*Excerpt provided*
|---|

# Phoenix Wright: Ace Attorney Trilogy (NA: December 9, EU: December 11)



## Libra (Oct 9, 2014)

_Defend the innocent and save the day! Courtroom hero Phoenix Wright lays down the law this winter in the digital release of Phoenix Wright: Ace Attorney Trilogy. Experience the original trilogy like never before in clear, high-resolution re-drawn graphics and immersive 3D visuals optimized for the Nintendo 3DS system. Join rookie lawyer Phoenix Wright through the early years of his career in his quest to find the truth behind all of the classic cases! Prepare for intense courtroom showdowns by investigating crime scenes, collecting evidence, and questioning witnesses. Use evidence and the testimonies of witnesses to your advantage as you battle for the innocence of your client. Nothing less of a full acquittal will do in this court of law. Find the contradictions in witnesses? testimonies to expose the truth!_Let the record show that Phoenix Wright: Ace Attorney Trilogy has been cleared for a December release on the 3DS eShop, according to Capcom.

The company made its announcement during the "World of Capcom" panel at New York Comic Con. *North American truth-seekers can expect the game on 9th December, with a European release two days later on 11th December*.

Ace Attorney Trilogy packages the first three games of the series: *Phoenix Wright: Ace Attorney, Phoenix Wright: Ace Attorney - Justice for All, and Phoenix Wright: Ace Attorney - Trials and Tribulations*. Each title has received some visual remastering both in art and text, while still retaining all the drama, twists, and eternal [step]ladder debates of the originals.

|---|

*Data provided*
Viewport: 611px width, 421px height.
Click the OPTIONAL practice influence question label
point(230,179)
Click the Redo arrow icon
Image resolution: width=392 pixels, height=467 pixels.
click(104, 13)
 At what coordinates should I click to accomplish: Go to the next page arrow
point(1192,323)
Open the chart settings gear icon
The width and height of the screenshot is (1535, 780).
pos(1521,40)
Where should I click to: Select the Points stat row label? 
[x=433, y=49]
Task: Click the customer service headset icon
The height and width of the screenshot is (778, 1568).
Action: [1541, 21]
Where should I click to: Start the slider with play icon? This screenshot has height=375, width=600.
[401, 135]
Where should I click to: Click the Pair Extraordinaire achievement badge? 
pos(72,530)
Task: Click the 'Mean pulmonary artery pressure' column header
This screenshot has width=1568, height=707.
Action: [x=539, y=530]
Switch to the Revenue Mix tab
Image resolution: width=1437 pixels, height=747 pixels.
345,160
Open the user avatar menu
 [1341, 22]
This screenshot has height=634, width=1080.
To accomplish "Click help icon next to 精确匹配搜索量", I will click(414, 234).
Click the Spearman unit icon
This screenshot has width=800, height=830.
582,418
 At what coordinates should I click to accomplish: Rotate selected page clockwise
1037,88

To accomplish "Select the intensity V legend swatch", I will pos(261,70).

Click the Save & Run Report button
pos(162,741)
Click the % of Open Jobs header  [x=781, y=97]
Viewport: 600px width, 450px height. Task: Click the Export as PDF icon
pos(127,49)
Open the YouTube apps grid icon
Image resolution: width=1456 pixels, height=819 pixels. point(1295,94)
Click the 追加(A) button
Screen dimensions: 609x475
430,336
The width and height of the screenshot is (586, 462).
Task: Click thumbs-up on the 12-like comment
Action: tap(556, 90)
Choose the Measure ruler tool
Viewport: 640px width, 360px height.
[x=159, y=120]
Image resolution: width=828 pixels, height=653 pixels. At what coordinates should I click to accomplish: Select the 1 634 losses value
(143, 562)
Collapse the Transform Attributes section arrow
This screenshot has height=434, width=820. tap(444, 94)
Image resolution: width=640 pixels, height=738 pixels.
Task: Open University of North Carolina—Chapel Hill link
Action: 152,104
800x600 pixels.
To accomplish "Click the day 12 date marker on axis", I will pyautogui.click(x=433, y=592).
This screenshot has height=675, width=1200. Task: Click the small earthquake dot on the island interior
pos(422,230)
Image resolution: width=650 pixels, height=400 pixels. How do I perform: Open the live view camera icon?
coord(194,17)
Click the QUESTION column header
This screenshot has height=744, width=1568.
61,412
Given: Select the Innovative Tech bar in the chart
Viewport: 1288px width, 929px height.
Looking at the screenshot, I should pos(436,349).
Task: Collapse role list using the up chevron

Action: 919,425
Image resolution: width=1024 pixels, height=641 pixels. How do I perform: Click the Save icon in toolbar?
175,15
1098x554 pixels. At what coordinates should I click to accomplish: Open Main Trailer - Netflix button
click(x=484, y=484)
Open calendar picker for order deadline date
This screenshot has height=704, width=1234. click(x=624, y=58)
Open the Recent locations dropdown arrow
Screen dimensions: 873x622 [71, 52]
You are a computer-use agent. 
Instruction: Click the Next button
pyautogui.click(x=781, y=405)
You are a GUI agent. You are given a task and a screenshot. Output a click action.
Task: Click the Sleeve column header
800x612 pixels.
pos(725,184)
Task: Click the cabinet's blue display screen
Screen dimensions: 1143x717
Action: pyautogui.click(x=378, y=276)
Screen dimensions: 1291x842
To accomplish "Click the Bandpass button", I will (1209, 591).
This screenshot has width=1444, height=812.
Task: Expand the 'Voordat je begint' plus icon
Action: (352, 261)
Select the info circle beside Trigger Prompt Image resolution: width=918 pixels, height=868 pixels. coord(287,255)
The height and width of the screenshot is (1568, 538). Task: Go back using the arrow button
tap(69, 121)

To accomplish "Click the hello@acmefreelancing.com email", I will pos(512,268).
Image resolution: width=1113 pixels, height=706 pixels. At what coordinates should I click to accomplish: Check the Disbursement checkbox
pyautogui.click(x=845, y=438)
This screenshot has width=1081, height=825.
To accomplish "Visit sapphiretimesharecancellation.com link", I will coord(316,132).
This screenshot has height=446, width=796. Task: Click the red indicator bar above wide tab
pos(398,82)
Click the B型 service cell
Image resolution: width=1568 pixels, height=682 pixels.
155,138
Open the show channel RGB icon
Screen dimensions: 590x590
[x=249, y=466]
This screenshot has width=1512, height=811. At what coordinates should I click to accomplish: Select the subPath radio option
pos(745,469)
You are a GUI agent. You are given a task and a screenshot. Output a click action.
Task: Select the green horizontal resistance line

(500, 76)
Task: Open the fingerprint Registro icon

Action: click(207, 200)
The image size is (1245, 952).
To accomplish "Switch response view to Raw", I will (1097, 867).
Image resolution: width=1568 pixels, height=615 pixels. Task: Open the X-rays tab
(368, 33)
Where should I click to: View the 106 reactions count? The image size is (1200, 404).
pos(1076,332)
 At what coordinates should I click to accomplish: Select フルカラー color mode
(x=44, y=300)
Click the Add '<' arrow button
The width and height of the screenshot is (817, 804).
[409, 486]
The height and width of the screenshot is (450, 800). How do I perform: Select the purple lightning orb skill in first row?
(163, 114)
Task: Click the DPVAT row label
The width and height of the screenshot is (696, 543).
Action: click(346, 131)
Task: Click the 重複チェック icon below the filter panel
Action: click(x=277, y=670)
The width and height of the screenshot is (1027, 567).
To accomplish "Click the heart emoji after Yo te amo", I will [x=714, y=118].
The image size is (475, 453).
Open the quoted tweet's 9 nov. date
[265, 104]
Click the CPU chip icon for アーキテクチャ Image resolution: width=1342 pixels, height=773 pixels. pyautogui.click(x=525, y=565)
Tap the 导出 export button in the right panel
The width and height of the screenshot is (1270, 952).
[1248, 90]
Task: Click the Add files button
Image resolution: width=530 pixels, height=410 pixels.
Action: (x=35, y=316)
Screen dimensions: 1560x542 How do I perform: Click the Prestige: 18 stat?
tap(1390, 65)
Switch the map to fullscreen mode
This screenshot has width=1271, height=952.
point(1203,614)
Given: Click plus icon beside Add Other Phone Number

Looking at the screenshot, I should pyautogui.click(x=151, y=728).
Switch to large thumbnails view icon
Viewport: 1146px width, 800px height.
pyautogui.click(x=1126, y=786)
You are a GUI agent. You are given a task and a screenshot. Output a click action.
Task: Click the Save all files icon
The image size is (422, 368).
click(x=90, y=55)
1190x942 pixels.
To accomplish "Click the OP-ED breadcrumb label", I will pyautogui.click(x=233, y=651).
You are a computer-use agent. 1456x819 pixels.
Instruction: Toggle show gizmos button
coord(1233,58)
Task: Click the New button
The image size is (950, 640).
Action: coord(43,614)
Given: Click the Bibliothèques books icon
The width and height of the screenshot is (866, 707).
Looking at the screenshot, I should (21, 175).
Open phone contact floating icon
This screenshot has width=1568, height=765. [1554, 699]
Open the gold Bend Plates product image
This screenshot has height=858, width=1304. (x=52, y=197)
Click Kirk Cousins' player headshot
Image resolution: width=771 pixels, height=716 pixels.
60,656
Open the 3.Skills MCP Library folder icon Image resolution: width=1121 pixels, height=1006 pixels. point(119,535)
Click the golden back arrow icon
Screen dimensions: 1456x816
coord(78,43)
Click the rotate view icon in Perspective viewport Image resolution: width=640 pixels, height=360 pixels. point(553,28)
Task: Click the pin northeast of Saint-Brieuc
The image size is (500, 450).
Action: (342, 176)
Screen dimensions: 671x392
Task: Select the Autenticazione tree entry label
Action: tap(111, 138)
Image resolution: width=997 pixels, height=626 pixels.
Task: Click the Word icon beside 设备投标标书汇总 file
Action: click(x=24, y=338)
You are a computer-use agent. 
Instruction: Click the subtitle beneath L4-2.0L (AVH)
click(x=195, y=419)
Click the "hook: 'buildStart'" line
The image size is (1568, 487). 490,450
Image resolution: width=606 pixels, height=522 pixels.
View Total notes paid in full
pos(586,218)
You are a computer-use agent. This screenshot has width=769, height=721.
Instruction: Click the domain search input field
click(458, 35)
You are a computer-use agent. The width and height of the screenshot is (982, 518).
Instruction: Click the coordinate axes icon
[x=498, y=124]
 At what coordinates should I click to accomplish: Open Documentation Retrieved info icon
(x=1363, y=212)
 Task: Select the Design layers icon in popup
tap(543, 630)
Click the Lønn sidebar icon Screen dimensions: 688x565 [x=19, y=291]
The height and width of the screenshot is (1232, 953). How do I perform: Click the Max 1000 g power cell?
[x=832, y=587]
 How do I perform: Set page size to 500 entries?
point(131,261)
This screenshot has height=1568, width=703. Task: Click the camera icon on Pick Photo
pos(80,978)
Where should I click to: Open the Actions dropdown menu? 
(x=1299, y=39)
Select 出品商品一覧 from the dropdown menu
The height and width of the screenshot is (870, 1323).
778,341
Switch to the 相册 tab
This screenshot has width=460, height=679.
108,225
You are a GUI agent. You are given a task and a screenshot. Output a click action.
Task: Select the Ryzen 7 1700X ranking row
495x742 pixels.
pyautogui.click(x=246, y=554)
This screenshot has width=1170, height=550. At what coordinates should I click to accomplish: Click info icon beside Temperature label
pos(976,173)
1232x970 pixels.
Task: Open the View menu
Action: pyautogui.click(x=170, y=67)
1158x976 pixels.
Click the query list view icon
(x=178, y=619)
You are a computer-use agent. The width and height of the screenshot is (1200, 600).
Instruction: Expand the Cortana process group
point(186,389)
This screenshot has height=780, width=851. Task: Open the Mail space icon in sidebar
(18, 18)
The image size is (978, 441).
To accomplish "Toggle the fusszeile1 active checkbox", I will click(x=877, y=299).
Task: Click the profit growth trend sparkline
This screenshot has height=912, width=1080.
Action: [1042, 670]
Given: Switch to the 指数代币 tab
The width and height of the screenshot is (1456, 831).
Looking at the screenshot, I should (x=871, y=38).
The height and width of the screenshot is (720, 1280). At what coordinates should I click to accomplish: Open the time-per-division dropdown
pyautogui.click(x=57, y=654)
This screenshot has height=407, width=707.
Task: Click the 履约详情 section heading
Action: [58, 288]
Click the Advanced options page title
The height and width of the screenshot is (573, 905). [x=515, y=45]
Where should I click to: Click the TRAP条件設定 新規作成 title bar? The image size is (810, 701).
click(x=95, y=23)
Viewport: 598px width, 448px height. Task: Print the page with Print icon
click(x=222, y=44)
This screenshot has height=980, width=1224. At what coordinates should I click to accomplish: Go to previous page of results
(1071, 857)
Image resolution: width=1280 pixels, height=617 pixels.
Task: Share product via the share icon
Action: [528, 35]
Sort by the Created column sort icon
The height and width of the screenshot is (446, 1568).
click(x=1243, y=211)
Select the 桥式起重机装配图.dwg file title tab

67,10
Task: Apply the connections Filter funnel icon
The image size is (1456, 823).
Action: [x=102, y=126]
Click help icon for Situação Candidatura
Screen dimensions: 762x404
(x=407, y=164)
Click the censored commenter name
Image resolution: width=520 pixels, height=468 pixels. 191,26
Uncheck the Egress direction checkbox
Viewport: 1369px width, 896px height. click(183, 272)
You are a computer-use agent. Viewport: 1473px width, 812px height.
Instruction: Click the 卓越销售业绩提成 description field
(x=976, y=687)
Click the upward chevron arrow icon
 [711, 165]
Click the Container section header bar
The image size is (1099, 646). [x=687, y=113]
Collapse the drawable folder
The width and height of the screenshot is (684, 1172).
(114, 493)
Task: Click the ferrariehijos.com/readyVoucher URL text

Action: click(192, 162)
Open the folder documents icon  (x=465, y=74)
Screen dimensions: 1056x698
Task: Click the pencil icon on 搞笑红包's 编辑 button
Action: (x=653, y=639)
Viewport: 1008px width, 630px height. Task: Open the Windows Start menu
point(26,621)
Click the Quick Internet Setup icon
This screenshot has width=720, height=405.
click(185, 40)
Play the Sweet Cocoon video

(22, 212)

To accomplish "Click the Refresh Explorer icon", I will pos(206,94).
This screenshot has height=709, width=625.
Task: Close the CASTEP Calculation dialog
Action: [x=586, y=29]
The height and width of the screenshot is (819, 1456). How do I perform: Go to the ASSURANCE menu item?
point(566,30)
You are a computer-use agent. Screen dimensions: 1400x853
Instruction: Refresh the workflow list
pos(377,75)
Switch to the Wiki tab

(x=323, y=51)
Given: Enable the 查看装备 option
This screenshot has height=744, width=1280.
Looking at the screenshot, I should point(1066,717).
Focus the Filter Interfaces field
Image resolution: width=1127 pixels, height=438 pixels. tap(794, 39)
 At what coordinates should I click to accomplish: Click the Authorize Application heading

|---|

*Jobs*
A. List the three games that the Ace Attorney Trilogy announcement says are packaged in the collection.
B. Copy out the records from the line holding "Image resolution: width=650" through the line holding "I will pos(512,268).", inclusive.
The announcement and the records are unrelated to each other.

*Outputs*
A.
- Phoenix Wright: Ace Attorney
- Phoenix Wright: Ace Attorney - Justice for All
- Phoenix Wright: Ace Attorney - Trials and Tribulations

B.
Image resolution: width=650 pixels, height=400 pixels. How do I perform: Open the live view camera icon?
coord(194,17)
Click the QUESTION column header
This screenshot has height=744, width=1568.
61,412
Given: Select the Innovative Tech bar in the chart
Viewport: 1288px width, 929px height.
Looking at the screenshot, I should pos(436,349).
Task: Collapse role list using the up chevron

Action: 919,425
Image resolution: width=1024 pixels, height=641 pixels. How do I perform: Click the Save icon in toolbar?
175,15
1098x554 pixels. At what coordinates should I click to accomplish: Open Main Trailer - Netflix button
click(x=484, y=484)
Open calendar picker for order deadline date
This screenshot has height=704, width=1234. click(x=624, y=58)
Open the Recent locations dropdown arrow
Screen dimensions: 873x622 [71, 52]
You are a computer-use agent. 
Instruction: Click the Next button
pyautogui.click(x=781, y=405)
You are a GUI agent. You are given a task and a screenshot. Output a click action.
Task: Click the Sleeve column header
800x612 pixels.
pos(725,184)
Task: Click the cabinet's blue display screen
Screen dimensions: 1143x717
Action: pyautogui.click(x=378, y=276)
Screen dimensions: 1291x842
To accomplish "Click the Bandpass button", I will (1209, 591).
This screenshot has width=1444, height=812.
Task: Expand the 'Voordat je begint' plus icon
Action: (352, 261)
Select the info circle beside Trigger Prompt Image resolution: width=918 pixels, height=868 pixels. coord(287,255)
The height and width of the screenshot is (1568, 538). Task: Go back using the arrow button
tap(69, 121)

To accomplish "Click the hello@acmefreelancing.com email", I will pos(512,268).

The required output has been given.